Animal Models and Methods Available


Aortic Constriction/Coarctation and Cardiac Stress

Media Component
Effects of transverse aortic banding on carotid blood flow patterns in mice

Because baseline cardiac function can be insufficiently revealing, we have developed a calibrated method of inducing increased left ventricular work in mice that has allowed us to evaluate the effects of hemodynamic stress on various transgenic and gene deletion models [Kurrelmeyer et al, 2000]. Mice are taken at 8-12 weeks of age 20-25 g body weight and are subjected to partial occlusion of the aorta utilizing a technique developed in the laboratory. To create the occlusion, a 6-0 suture is tied twice around a blunt 3mm segment of a 27 gauge needle, which is positioned adjacent to the aorta between the r. innominate and left carotid arteries, then the needle is removed after placement of the ligature. The degree of constriction is controlled by measuring peak flow velocity in each of the carotid arteries before and after constriction.

Depending on the experiment, animals are subjected to degrees of constriction resulting in right to left peak velocity of 5-10. Mice are monitored again at two days to assure that the load is remaining constant. Using this method, we have had considerable success in developing constant amounts of left ventricular hypertrophy in a cohort of mice. This method has been successful in showing stress related changes [Kurrelmeyer et al, 2000]. Sham animals are generated by following the entire surgical procedure without constricting the ligature. The constrictors are placed on the aorta at 14 days which corresponds to the formation of mature scar in the mouse [Michael et al, 1995; Michael et al, 1999].

Figure: Carotid artery velocity signals from a normal mouse before and after placement of a constricting band around aortic arch. The band creates pressure overload cardiac hypertrophy, and analysis of the differences in the carotid flow pulsatility (PI) index taken at surgery or at one day post-op can be used to predict the degree of hypertrophy after one week. It is interesting that the mean velocities (M) change very little after banding.
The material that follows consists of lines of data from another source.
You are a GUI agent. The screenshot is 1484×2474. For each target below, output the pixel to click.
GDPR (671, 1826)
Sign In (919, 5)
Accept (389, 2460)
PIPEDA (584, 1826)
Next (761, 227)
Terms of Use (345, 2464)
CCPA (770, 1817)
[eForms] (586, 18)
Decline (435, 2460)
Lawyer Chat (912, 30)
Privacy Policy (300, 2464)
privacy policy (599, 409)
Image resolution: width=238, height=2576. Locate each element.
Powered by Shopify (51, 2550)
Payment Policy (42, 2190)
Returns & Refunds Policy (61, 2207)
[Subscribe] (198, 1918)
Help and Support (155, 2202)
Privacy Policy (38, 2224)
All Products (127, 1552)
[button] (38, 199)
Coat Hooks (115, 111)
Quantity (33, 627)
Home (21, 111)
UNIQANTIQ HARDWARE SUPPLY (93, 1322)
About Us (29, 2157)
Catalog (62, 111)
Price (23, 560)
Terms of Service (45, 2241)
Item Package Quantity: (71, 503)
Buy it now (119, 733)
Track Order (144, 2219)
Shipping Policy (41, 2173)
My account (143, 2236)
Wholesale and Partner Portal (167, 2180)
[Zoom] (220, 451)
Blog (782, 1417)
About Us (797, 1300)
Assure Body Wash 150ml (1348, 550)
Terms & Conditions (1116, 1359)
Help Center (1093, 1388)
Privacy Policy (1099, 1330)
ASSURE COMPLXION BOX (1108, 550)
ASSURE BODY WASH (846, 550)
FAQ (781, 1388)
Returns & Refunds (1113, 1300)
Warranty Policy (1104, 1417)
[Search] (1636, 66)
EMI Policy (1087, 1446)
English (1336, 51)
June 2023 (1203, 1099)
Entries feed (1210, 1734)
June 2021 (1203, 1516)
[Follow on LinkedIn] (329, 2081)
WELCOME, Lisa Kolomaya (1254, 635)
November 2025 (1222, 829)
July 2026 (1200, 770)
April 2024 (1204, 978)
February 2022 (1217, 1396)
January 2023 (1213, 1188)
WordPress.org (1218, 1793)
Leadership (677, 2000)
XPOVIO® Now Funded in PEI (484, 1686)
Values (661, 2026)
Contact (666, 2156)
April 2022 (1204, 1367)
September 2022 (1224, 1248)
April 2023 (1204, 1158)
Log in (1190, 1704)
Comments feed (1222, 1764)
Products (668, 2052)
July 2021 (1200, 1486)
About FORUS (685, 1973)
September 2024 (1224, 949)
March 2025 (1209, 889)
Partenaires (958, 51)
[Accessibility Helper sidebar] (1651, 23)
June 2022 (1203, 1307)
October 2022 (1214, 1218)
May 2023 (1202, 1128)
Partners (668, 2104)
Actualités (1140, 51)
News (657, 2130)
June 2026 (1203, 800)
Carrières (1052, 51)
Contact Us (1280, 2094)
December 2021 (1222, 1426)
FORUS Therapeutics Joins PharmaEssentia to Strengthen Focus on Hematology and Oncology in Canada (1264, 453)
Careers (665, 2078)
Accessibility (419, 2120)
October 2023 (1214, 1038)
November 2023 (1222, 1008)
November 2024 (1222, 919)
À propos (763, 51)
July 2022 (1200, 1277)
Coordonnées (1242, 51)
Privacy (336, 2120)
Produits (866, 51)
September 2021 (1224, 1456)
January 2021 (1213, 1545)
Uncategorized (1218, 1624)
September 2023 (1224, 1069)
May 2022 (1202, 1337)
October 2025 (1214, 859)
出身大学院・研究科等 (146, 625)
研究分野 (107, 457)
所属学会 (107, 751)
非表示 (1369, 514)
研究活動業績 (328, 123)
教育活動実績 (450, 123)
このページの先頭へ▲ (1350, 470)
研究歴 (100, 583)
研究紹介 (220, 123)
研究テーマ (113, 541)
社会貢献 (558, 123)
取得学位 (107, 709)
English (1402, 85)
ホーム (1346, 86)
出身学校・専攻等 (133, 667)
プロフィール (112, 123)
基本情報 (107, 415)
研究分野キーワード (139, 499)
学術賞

Serial Cardiac Function in Aging and Obese Mice


In response to new research initiatives, we have developed the expertise to serially monitor cardiovascular function in aging and obese mice which require more post-operative and peri-procedural care to allow serial survival monitoring.

Functional studies serially assess cardiac function (Medrano et al, 2016) in aged mice treated either with various agents or with vehicle (control) for extended time (one to three months, but longer is possible if needed). At time zero, non-invasive measurements of “baseline” cardiac function and structure using echo and Doppler are performed under 1% isofluorane anesthesia. Then mice are randomly allocated to treatment and control groups. Animals undergo by 2D echocardiography (Vevo 770 RMV-707B 30-MHz probe, VisualSonics) and Doppler (DSPW, 10-MHz) measurements (Cieslik et al, 2011; Haudek et al, 2010) every month to identify potential changes in cardiac function. Quantitation of LV function and structure are done with two-dimensionally guided M-mode images from parasternal short-axis views at the midpapillary level. We use left atrial volume as a structural indicator of elevated LV end diastolic pressures. Left atrial dimensions are collected to obtain the chamber volume using prolate ellipse: LA Volume = (4π x D1 x D2 x L)/(3x2x2x2). Cardiac aging is characterized by measuring systolic parameters (LVID, LVPW thickness, LV Volume, Cardiac Output, Peak Aortic Velocity) and diastolic parameters (E-Peak Velocity, E/A Peak Velocity ratio, Isovolumic Relaxation Time and LA Volume) correcting these for heart rate. The Doppler mitral flow velocity envelope is analyzed using a parametric model that allows discrimination of stiffness from viscoelastic elements. This approach allowed us to quantitate the fibrosis contribution in the aged mouse heart. It is essential to note that each mouse will serve as its own control.

First, we assessed cardiac function in the aging mouse heart (Cieslik et al, 2011; Trial et al, 2017), then we started to examine heart function in response to various treatments where each animal serves as its own control (Cieslik et al, 2013; Cieslik et al, 2018).